_Supplied passage_:
***

Every modern housewife knows that appearances are everything. What does your front yard say about you and your household? You owe it to your husband and your family to keep a well-maintained, vibrant garden to let everyone know you're respectable and deserving of your position in the community.
But how do you juggle cooking, cleaning, and raising children without encroaching upon the three hours required to make yourself pretty for The Mister before he comes home? Why, plenty of those peppy diet pills, and Tidy Tips from Seed Needs, of course!
Growing Tidy Tips from seed is easy (just add water!*) and just as easy to maintain. No need to hire that neighbor boy to handle all the dirty work. Which is a relief; we've all heard he smokes the reefer and listens to Hard Bop (jeepers!).
Tidy Tips are compact plants with bright yellow, white-tinged petals that will look absolutely neato along your front walkway, without hiding your prized concrete statuary. In fact, nothing goes better with bright pink lawn flamingos than cheery yellow Layia platyglossa!
Still not convinced that this is the right plant for you? Keep reading! Then, if you think they're the best thing since instant iced tea, don't worry...there's no need to consult with the head of the household before you place your order; the next time you vacuum the sofa, you'll find more than enough pocket change to purchase your very own Tiny Tips seeds. You can always ask for forgiveness later!
Native range and history
There's no family as wholesome as the daisy (Asteraceae) clan, to which Tidy Tips proudly belong. Platy means "flat," and glossa means "tongue." This may refer to the flower's tendency to open up on a flat plane, rather than take on either a cupped or convex shape.
Some gardeners refer to tidy tips by its genus name, Layia or as "coastal" or "common" Tidy Tips. They're typically thought of as a California wildflower that thrives from the western Sierra foothills all the way to the ocean, from the Mendocino coast down along Baja. (Is anyone thinking of Gidget right now? Don't worry! Layia platyglossa has all her sunshine and perk, but none of those unsavory tomboyish interests. Tidy Tips are all girl!)
Part of L. platyglossa's native range includes Arizona and Utah, though it seems to have dodged the scandalous state of Nevada. It's adapted to desert (high and low) regions, grasslands, and sparse, sun-baked coastal hillsides. California's deserts are famous for their spring wildflower displays, and carpets of Tidy Tips earn top billing.
The New England Wildflower Society theorizes that Tidy Tips' first discovery on the East Coast occurred at a Massachusetts dump, where the seeds likely arrived in wool waste from the western US and then naturalized throughout the area.
The wildflower conservation organization Calflora has a comparison of various Layia species in its wildflower database, including two species that look nearly identical (Fremont's, Jones', smooth, and Munz's) but L. platyglossa is the plant most often cultivated for ornamental use.

***

_Dataset extract_:

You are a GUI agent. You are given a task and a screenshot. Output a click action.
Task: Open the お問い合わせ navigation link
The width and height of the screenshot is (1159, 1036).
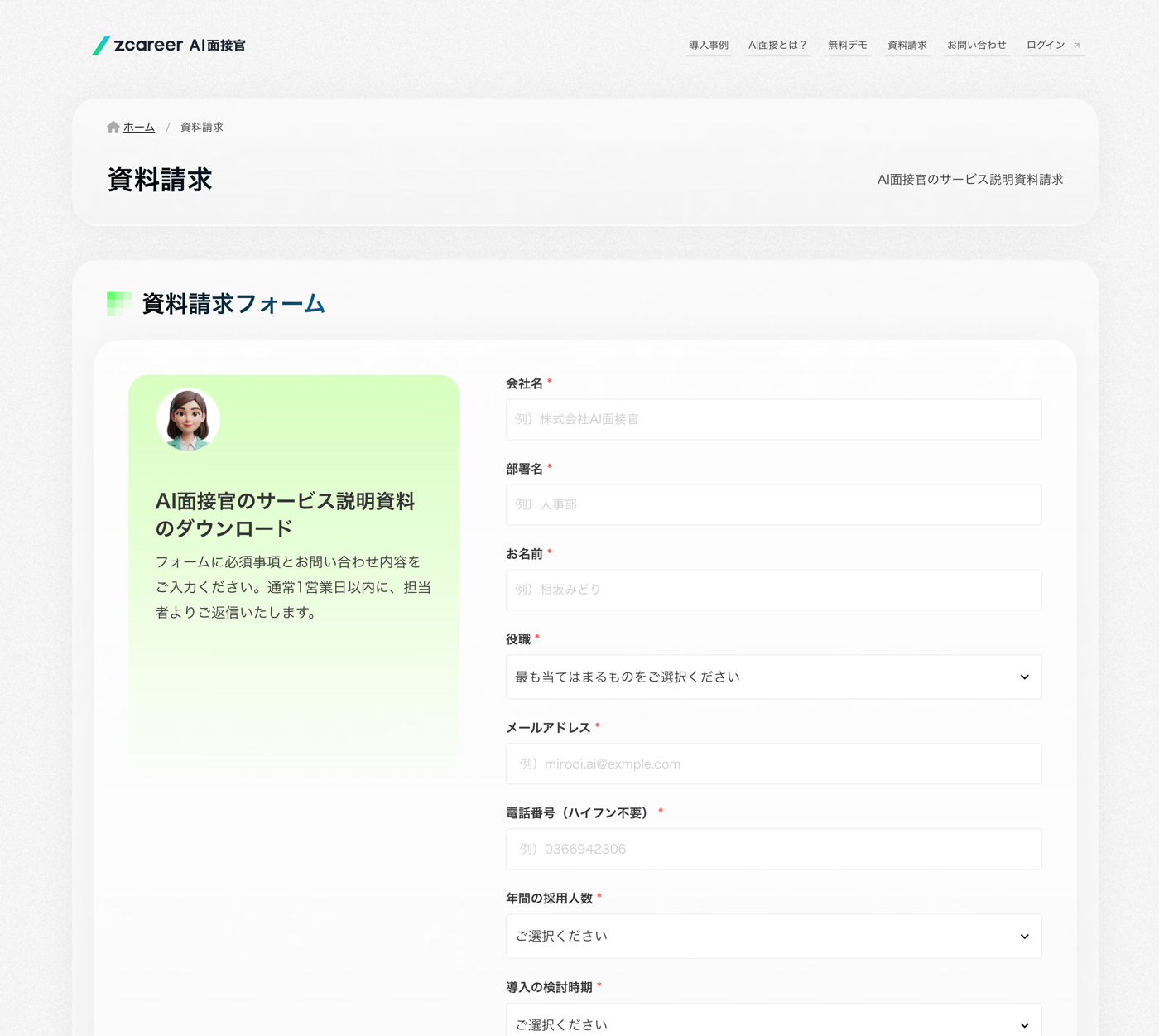(977, 46)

***

_Short exercise 1_:
Answer these questions from the Tidy Tips text:
(a) What do "platy" and "glossa" mean?
(b) Where does the New England Wildflower Society think Tidy Tips were first found on the East Coast?
(c) To which plant family do Tidy Tips belong?
_Short exercise 2_:
Decide whether each statement agrees with the Tidy Tips text. Answer yes or no, and quote the words that settle it.
(a) Nevada is part of Tidy Tips' native range.
(b) Tidy Tips are compact plants.
(c) Of the Layia species, L. platyglossa is the one most often grown for ornamental use.
_Short exercise 3_: From the Tidy Tips text, set down without any change the passage that begins at the words "Native range and" and stops after "or convex shape.".

_Correct answer 1_:
(a) "Platy" means "flat," and "glossa" means "tongue."
(b) At a Massachusetts dump.
(c) The daisy family (Asteraceae).

_Correct answer 2_:
(a) No: "it seems to have dodged the scandalous state of Nevada."
(b) Yes: "Tidy Tips are compact plants with bright yellow, white-tinged petals"
(c) Yes: "L. platyglossa is the plant most often cultivated for ornamental use."

_Correct answer 3_:
Native range and history
There's no family as wholesome as the daisy (Asteraceae) clan, to which Tidy Tips proudly belong. Platy means "flat," and glossa means "tongue." This may refer to the flower's tendency to open up on a flat plane, rather than take on either a cupped or convex shape.